图4 rChIL-18融合蛋白的纯化结果(略)
Fig 4 The result of purification of rChIL-18
M: Protein marker; 1: Host with pGEX-mChIL-18 induced with IPTG; 2: Host with pGEX induced with IPTG; 3: Purified protein.

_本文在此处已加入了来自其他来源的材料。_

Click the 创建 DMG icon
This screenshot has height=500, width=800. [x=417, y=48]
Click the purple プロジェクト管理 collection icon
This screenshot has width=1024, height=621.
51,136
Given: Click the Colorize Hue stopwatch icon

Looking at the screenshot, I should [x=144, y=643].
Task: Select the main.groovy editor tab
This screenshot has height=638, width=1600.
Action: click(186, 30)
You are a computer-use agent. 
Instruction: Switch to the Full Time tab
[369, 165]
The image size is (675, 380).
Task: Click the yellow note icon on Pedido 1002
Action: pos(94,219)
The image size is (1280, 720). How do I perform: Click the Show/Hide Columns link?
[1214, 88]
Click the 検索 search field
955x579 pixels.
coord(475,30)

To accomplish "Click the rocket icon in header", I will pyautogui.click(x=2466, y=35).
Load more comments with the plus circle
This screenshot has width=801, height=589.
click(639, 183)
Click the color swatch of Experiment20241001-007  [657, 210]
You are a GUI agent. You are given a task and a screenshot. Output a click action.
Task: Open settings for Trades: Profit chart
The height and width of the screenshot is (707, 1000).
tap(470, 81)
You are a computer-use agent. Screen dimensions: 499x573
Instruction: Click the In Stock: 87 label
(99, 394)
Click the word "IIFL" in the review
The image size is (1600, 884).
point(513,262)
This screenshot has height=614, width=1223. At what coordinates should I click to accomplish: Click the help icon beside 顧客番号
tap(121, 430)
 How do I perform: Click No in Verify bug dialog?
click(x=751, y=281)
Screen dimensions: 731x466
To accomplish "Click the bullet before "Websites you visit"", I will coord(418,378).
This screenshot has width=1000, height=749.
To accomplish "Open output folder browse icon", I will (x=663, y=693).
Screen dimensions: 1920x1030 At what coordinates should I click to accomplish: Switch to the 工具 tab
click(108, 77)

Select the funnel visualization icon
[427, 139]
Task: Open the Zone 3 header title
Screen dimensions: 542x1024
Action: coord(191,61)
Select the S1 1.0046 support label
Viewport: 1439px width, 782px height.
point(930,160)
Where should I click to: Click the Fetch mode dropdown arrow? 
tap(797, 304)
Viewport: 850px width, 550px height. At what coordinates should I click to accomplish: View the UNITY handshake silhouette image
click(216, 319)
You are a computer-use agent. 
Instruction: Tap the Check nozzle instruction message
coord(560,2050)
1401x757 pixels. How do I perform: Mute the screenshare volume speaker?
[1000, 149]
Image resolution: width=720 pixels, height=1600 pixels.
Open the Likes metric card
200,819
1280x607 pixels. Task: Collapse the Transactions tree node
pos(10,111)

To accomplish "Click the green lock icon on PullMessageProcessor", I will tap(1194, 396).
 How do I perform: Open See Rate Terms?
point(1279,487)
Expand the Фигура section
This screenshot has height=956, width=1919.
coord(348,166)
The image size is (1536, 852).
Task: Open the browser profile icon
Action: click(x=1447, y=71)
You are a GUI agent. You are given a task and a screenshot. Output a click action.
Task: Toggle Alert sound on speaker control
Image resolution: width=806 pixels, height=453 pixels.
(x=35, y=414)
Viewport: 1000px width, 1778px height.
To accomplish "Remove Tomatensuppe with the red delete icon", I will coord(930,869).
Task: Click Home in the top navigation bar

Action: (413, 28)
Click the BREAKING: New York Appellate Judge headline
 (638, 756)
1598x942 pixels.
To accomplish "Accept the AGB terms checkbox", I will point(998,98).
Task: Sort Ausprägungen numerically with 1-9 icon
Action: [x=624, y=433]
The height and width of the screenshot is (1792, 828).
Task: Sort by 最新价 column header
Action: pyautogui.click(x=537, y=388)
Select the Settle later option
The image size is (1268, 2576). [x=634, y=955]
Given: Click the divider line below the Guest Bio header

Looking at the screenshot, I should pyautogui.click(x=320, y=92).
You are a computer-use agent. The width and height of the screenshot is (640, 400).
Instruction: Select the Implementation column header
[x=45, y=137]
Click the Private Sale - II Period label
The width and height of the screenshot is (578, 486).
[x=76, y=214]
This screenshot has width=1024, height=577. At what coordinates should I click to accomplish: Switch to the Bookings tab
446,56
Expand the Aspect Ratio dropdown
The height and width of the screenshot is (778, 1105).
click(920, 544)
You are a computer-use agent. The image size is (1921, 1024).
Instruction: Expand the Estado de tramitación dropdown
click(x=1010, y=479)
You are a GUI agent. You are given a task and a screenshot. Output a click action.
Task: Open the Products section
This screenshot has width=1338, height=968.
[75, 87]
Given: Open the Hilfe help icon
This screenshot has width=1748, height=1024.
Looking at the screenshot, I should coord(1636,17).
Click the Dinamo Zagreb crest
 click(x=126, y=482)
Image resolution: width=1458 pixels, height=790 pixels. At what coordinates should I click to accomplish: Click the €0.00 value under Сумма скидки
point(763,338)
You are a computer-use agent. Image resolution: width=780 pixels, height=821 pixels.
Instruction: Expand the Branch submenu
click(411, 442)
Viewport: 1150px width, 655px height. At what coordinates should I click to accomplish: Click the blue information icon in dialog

2.5 人工分子伴侣辅助复性的rChIL-18融合蛋白生物学活性的测定 根据文献报道IL-18能够促进淋巴细胞增殖反应。用MTT法检测rChIL-18融合蛋白对外周血中淋巴细胞增殖反应的作用。本试验对rChIL-18融合蛋白设定了100 mg/L~500 mg/L的9个不同浓度水平, 结果显示, 不同浓度的rChIL-18融合蛋白刺激淋巴细胞转化的情况有明显差异, 浓度为150 mg/L时效果最佳, 刺激指数(SI)为4.38; 丝裂原ConA在浓度为7.5 mg/L时也能够明显促进淋巴细胞增殖, SI为4.20, 二者与细胞空白对照相比P&<0.01; 而载体GST蛋白不具有刺激转化作用, 与细胞空白对照相比P&>0.05。
3 讨论
开展对rChIL-18融合蛋白的免疫效应的研究中, 需制备足量具有良好活性的蛋白, 由于真核基因在原核细胞中表达时, 表达产物主要为无活性的包涵体[8]。所谓包涵体是指原核表达的重组蛋白在细菌内凝集, 形成无活性固体颗粒。因为大肠杆菌缺乏真核细胞内促进蛋白折叠的辅助因子及修饰蛋白所需的酶类, 或无法形成正确的次级键导致。所以必须进行变性和复性处理后才能得到具有活性的功能性蛋白。表面活性剂具有与β-环糊精组成人工分子伴侣系统的特性, 而被用于辅助蛋白质复性, 并已在多种蛋白质体系中获得较好的效果[9]。Rozema等[10]采用CTAB和β-环糊精组成的人工分子伴侣对溶菌酶复性进行了试验研究, 发现需要较高浓度CTAB才能很好地辅助溶菌酶复性; 王君等[6]于2005年做了变性溶菌酶复性过程中不同组成的人工分子伴侣系统特性的考察研究, 使我们更全面地了解了构成人工分子伴侣体系的表面活性剂与β-环糊精在辅助蛋白质复性过程中的功能及其作用机制。此外, 董晓燕等[5]做了人工分子伴侣和盐酸胍在促进溶菌酶复性过程中相互协同效应的研究。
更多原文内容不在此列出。